These are for slopes and formula y=mx+b
1. Parallel to x=4 and goes through point (-2, 3)
2. Parallel to line 2X+Y and goes through point (5,0)
3. Perpendicular to line -3X+6 y intercept is -2
4. Goes through point (2,5) and (1,6).
How did you do this? Thanks!
2007-02-14 00:36:55 · 2 answers · asked by Besch 4 in Science & Mathematics ➔ Mathematics
1) x= 4 is a vertical line through the point at which x is = 4. therefore your line is always a vertical line as it is parallel to x=4. It goes through (-2,3) A vertical line contains infinite many y values but only 1 x value, in this case is -2.
so you line is x=-2
4) the gradient of the line passing through the 2 points can be found by m=[y2-y1] / [x2-x1]

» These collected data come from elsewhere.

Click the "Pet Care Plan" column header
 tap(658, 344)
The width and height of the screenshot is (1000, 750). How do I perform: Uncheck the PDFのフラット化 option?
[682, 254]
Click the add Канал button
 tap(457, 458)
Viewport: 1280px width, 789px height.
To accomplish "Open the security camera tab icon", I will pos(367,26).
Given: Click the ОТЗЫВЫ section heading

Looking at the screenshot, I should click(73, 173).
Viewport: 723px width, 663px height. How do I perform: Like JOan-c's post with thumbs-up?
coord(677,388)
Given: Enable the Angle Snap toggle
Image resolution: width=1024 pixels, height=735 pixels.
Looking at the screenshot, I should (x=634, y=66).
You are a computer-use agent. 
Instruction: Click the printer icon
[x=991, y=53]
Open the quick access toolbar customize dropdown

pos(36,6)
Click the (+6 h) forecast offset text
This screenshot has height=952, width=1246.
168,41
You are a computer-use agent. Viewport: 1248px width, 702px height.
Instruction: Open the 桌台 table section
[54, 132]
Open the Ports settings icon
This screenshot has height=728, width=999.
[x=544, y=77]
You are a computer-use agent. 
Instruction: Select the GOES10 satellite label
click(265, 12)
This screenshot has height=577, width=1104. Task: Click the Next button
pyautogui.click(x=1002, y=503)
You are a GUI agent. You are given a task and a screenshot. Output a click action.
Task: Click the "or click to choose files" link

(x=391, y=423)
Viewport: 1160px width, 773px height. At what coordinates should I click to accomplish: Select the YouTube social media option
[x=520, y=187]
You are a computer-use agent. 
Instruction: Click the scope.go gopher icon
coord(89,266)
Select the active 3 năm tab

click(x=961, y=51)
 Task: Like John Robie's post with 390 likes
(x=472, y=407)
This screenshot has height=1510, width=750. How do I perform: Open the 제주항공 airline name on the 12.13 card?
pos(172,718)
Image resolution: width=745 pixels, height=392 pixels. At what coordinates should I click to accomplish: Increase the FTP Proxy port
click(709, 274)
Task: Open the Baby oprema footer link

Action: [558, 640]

[2-1] / [5-6] = -1 so m= -1
pick one of the points to use as a base. i'll use (2,5)
m=[y-y1] / [x-x1]
-1= [y-5]/[x-2]
y-5 = -1(x-2)
y-5 = -x +2
y= -x+7
i can't solve 2 and 3 as you didn't write the correct equations to the line (there are no equal signs)
2007-02-14 01:01:53 · answer #1 · answered by wendywei85 3 · 0⤊ 0⤋
1. y= mx+c
I agree with Wendy for number one. It is a straight line where x= 4. Therefore, x=-2
2. Assuming y+2x=c, y= -2x+c. 3= -2(-2)+c where c=-1
y=-2x-1
3. y=mx-2
The line -3x+6y would have a gradient of -3/6=-1/2.
Therefore, y= -1/2x-2
4. m=[y2-y1] / [x2-x1]
[2-1] / [5-6] = -1 so m= -1
pick one of the points to use as a base. i'll use (2,5)
m=[y-y1] / [x-x1]
-1= [y-5]/[x-2]
y-5 = -1(x-2)
y-5 = -x +2
y= -x+7
I am not sure about 2 and 3 beacuse of the same reason as Wendy, but I hope this helps. :)
2007-02-14 02:37:39 · answer #2 · answered by Juni Mccoy 3 · 0⤊ 0⤋